Dozens of Birmingham residents are among those who have benefited from bereavement support training thanks to a project at their ExtraCare Villages.
As a five-year-long partnership between The Extracare Charitable Trust and national charity, Cruse Bereavement Care reaches its halfway point, results show that 86% of the trained residents now feel more comfortable supporting somebody who is bereaved, adding that they had felt increasingly confident in supported bereaved people.
Among those who have been trained, are 20 residents from across Bourneville Gardens, Hagley Road, Longbridge, New Oscott and Pannel Croft, all of whom can now support fellow residents who are grieving.
Longbridge Village resident, 70-year-old Sonia Jackson, said: “There’s a need for people who are bereaved to grieve in a healthy way and to have that support along the journey.
“There are a lot of people, residents who never go out of the village and when they are feeling lost and are grieving in different ways, they need the support.
“Just to know that somebody’s there, who’s willing to spend time and listen to them and give them that time they need, and somebody who’s not in their family and somebody they don’t know very well but they feel they can talk openly to with is very good.”
The project was launched in 2017, thanks to a grant from The National Lottery Community Fund, after staff at ExtraCare identified the need to better support residents and staff with bereavement, which led to them teaming up with Cruse.
Michael Spellman, Dementia Lead at The ExtraCare Charitable Trust, says that he is extremely happy with the results.
“The project aims to bridge the gap between residents and counselling, changing people’s perceptions, so talking about death, dying and bereavement becomes less of a taboo subject,” he said.

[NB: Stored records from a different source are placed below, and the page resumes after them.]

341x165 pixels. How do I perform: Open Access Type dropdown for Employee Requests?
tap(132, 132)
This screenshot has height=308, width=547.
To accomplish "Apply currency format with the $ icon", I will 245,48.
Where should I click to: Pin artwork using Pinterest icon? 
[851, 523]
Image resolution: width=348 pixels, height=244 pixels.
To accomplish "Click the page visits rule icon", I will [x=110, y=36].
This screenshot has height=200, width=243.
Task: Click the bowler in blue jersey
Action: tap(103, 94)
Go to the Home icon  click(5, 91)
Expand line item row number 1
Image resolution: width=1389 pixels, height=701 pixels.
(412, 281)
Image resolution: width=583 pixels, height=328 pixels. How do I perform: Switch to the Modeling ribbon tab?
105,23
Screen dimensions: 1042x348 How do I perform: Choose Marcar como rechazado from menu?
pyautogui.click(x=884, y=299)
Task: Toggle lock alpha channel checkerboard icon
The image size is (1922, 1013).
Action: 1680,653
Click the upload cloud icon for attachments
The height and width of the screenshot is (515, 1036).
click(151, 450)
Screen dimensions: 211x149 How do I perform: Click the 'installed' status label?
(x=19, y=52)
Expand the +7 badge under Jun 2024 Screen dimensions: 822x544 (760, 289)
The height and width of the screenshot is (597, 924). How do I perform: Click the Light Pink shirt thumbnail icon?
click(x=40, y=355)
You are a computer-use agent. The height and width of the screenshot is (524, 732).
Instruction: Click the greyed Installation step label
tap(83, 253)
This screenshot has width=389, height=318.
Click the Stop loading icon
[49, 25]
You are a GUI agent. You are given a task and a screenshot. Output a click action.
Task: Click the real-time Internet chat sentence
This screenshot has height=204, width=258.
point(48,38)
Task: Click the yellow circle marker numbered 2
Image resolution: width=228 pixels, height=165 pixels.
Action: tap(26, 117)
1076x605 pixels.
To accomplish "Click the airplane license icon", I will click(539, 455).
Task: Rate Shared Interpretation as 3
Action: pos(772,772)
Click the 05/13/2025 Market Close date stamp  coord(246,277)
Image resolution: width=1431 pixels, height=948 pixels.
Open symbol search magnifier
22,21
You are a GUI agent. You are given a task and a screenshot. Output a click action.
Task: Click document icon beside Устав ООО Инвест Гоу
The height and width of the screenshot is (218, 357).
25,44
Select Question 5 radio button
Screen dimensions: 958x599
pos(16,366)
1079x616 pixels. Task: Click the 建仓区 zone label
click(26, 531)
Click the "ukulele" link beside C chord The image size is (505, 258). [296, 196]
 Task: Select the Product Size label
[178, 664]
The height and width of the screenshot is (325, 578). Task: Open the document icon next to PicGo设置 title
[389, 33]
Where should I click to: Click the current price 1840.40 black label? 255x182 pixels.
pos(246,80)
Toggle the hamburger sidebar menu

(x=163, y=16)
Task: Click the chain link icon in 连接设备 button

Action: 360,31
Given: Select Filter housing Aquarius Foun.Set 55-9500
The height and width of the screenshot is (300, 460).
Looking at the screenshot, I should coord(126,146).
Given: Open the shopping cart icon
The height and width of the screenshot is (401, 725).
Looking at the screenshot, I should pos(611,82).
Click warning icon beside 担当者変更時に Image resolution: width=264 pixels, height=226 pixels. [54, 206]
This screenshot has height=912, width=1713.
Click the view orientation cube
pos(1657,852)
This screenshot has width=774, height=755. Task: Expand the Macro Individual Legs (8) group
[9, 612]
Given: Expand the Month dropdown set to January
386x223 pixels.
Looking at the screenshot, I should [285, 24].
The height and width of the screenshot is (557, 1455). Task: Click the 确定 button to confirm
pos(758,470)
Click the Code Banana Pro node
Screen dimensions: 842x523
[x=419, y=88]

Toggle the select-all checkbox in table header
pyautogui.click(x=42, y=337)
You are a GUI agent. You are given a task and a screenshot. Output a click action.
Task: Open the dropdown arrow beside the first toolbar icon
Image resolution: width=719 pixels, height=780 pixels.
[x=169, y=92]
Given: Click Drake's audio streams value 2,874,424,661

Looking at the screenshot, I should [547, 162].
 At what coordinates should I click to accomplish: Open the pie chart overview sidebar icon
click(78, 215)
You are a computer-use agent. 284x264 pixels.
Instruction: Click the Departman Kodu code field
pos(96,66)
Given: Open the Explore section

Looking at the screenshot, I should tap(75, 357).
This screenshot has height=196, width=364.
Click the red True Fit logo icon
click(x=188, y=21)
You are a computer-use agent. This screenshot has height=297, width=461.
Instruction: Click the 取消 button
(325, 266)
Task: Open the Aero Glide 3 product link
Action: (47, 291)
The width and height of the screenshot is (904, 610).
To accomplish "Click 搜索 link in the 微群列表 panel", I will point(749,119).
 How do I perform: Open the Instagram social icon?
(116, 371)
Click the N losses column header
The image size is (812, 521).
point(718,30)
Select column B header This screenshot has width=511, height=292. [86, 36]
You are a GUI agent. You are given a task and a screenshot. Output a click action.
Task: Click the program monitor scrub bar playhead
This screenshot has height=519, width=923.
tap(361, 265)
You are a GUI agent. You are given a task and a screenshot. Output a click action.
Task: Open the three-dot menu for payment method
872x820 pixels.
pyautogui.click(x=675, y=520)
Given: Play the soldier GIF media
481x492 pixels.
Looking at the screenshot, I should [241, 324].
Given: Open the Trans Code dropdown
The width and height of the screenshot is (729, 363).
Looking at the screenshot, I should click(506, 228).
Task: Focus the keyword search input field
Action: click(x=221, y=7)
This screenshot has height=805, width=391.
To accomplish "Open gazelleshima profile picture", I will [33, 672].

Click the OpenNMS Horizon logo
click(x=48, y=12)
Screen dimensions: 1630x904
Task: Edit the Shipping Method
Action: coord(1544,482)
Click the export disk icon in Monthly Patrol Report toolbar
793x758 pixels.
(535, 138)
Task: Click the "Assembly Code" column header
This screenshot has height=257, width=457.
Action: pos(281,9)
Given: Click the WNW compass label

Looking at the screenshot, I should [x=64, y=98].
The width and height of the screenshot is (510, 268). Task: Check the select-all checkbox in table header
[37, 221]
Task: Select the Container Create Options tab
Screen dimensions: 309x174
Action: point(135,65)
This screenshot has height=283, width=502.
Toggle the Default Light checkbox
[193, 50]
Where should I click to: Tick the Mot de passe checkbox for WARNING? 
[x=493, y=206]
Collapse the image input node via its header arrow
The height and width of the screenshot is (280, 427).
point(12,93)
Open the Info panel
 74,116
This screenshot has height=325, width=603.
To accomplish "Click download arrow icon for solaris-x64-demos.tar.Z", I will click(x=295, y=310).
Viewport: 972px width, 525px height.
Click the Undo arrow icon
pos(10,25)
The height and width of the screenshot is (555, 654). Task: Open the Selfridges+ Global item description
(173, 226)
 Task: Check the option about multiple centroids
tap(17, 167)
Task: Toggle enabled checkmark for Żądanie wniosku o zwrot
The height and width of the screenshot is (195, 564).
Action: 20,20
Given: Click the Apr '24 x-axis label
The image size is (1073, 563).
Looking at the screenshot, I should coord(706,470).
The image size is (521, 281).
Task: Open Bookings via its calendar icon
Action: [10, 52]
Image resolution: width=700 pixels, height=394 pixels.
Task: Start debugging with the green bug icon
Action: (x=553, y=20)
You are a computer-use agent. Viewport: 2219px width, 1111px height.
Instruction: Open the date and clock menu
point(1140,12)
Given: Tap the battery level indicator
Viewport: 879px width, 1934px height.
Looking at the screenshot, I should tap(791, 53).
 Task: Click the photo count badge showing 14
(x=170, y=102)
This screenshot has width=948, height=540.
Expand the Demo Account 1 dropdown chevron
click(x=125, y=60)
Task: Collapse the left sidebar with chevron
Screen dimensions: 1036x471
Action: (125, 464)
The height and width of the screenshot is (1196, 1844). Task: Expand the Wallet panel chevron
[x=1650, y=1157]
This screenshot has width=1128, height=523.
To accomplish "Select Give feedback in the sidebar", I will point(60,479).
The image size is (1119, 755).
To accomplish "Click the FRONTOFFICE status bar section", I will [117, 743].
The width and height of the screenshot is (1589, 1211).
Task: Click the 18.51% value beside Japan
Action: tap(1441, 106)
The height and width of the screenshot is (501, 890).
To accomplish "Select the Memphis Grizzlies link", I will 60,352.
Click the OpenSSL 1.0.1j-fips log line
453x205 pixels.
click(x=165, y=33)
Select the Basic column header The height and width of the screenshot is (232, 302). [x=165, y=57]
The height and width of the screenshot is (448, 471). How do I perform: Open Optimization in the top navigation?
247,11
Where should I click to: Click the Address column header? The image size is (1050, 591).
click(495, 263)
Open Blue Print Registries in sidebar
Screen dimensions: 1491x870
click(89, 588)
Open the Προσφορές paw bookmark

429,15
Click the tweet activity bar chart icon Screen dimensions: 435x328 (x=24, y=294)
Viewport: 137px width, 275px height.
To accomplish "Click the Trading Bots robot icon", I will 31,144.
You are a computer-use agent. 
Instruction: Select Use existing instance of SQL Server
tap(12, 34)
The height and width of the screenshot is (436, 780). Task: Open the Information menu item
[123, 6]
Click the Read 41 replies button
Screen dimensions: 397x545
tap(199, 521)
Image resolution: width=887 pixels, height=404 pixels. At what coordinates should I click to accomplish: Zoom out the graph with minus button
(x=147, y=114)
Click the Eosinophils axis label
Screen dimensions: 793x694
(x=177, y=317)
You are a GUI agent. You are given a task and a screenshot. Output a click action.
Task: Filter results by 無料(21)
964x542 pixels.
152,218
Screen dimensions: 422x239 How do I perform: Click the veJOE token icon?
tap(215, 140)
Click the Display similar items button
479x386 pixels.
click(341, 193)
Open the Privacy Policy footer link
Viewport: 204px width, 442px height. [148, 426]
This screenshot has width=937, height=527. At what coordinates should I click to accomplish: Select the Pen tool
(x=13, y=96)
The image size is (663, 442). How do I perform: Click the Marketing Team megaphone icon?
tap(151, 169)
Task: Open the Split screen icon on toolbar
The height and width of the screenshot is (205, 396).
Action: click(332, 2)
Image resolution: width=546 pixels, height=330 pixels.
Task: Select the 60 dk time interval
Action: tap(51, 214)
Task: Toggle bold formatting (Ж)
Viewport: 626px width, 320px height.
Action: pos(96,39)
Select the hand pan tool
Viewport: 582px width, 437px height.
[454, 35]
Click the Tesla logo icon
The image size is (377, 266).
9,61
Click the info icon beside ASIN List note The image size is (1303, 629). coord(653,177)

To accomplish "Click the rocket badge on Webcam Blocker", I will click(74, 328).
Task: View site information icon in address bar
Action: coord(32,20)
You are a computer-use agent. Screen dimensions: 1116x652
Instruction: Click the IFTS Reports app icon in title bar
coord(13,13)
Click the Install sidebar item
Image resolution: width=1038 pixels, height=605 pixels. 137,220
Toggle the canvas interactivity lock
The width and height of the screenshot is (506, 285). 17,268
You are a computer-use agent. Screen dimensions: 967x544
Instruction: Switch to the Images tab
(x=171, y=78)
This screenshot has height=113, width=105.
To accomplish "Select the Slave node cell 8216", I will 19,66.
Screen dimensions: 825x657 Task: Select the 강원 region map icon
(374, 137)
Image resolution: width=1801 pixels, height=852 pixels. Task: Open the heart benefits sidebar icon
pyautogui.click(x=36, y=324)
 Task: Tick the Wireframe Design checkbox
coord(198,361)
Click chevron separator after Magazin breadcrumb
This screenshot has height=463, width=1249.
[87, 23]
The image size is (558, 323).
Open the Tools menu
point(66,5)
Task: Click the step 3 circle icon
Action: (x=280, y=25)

“It’s great to hear that the bereavement training is being well received, not only by the volunteers but those on the receiving end too.
“One recipient fed back saying the support she received encouraged her to resume activities she had previously enjoyed, while others say they welcomed having someone who was “trained, caring and non-judgemental to talk to.”
The results from the recent survey also showed that all volunteers now understand grief a lot better, with some residents commending the training for how much they had learnt about bereavement and more specifically, how everyone experiences it differently.
Already, 47 residents have been trained as bereavement supporter volunteers to date, with another 40 planned to be trained during the partnership.
“It’s not just grieving for a person, sometimes people are grieving the loss of a home, a pet, a job – all of which, the trained Bereavement supporters will be able to support with,” added Michael.
“We really hope that the project empowers residents, encouraging them to support one-another.
“People underestimate how powerful having just a 10 minute conversation with somebody can be but this support can often prevents any further mental health problems, as well as helps people avoid taking anti-depressants.”
As well as bereaved residents, around 200 staff have received loss and bereavement awareness training, many of whom reported feeling bereaved when a resident had died.
“We want to create a bereavement friendly community within our villages,” said Michael.
“Not only does the training offer support to bereaved staff members but it also helps them talk about dying with others, or breaking the news of death.”
Eve Wilson, Bereavement Support Project Manager at Cruse Bereavement Care, said: “We are delighted that so many ExtraCare residents have found the bereavement training helpful and feel more comfortable when supporting others who are grieving.
“It is likely that residents will experience a bereavement during their time at ExtraCare, so it is important peer-support is available to help them through this difficult time.”